** Begin Material shown **
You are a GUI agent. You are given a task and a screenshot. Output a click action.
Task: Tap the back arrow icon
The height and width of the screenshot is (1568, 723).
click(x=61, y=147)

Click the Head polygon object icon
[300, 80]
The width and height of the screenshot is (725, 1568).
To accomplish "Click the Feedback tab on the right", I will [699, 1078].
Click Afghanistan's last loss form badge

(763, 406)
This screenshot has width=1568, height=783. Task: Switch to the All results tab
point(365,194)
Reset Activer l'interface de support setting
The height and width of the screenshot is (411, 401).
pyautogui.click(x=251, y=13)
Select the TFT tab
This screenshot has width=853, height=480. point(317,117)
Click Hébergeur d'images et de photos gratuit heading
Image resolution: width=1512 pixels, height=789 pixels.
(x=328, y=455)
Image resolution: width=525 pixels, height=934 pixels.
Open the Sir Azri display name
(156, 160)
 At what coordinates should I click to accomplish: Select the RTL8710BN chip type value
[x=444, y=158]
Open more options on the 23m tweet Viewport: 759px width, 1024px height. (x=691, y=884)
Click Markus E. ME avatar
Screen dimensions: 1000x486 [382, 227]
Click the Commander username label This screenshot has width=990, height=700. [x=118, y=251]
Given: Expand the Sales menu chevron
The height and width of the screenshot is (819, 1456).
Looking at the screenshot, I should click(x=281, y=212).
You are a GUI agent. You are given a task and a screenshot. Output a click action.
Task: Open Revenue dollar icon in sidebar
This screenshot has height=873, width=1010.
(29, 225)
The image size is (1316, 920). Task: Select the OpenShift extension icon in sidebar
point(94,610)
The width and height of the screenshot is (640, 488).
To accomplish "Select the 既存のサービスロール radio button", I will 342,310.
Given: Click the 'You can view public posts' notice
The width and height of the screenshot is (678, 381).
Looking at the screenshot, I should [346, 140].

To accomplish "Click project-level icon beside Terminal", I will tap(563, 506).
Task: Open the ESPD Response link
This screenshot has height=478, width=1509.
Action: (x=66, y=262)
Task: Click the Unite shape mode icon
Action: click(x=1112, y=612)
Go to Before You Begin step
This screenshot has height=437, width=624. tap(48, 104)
** End Material shown **
▸ Short exercise:
Copy all of the data above verbatim, reproducing every line without any change.

▸ Exercise solution:
You are a GUI agent. You are given a task and a screenshot. Output a click action.
Task: Tap the back arrow icon
The height and width of the screenshot is (1568, 723).
click(x=61, y=147)

Click the Head polygon object icon
[300, 80]
The width and height of the screenshot is (725, 1568).
To accomplish "Click the Feedback tab on the right", I will [699, 1078].
Click Afghanistan's last loss form badge

(763, 406)
This screenshot has width=1568, height=783. Task: Switch to the All results tab
point(365,194)
Reset Activer l'interface de support setting
The height and width of the screenshot is (411, 401).
pyautogui.click(x=251, y=13)
Select the TFT tab
This screenshot has width=853, height=480. point(317,117)
Click Hébergeur d'images et de photos gratuit heading
Image resolution: width=1512 pixels, height=789 pixels.
(x=328, y=455)
Image resolution: width=525 pixels, height=934 pixels.
Open the Sir Azri display name
(156, 160)
 At what coordinates should I click to accomplish: Select the RTL8710BN chip type value
[x=444, y=158]
Open more options on the 23m tweet Viewport: 759px width, 1024px height. (x=691, y=884)
Click Markus E. ME avatar
Screen dimensions: 1000x486 [382, 227]
Click the Commander username label This screenshot has width=990, height=700. [x=118, y=251]
Given: Expand the Sales menu chevron
The height and width of the screenshot is (819, 1456).
Looking at the screenshot, I should click(x=281, y=212).
You are a GUI agent. You are given a task and a screenshot. Output a click action.
Task: Open Revenue dollar icon in sidebar
This screenshot has height=873, width=1010.
(29, 225)
The image size is (1316, 920). Task: Select the OpenShift extension icon in sidebar
point(94,610)
The width and height of the screenshot is (640, 488).
To accomplish "Select the 既存のサービスロール radio button", I will 342,310.
Given: Click the 'You can view public posts' notice
The width and height of the screenshot is (678, 381).
Looking at the screenshot, I should [346, 140].

To accomplish "Click project-level icon beside Terminal", I will tap(563, 506).
Task: Open the ESPD Response link
This screenshot has height=478, width=1509.
Action: (x=66, y=262)
Task: Click the Unite shape mode icon
Action: click(x=1112, y=612)
Go to Before You Begin step
This screenshot has height=437, width=624. tap(48, 104)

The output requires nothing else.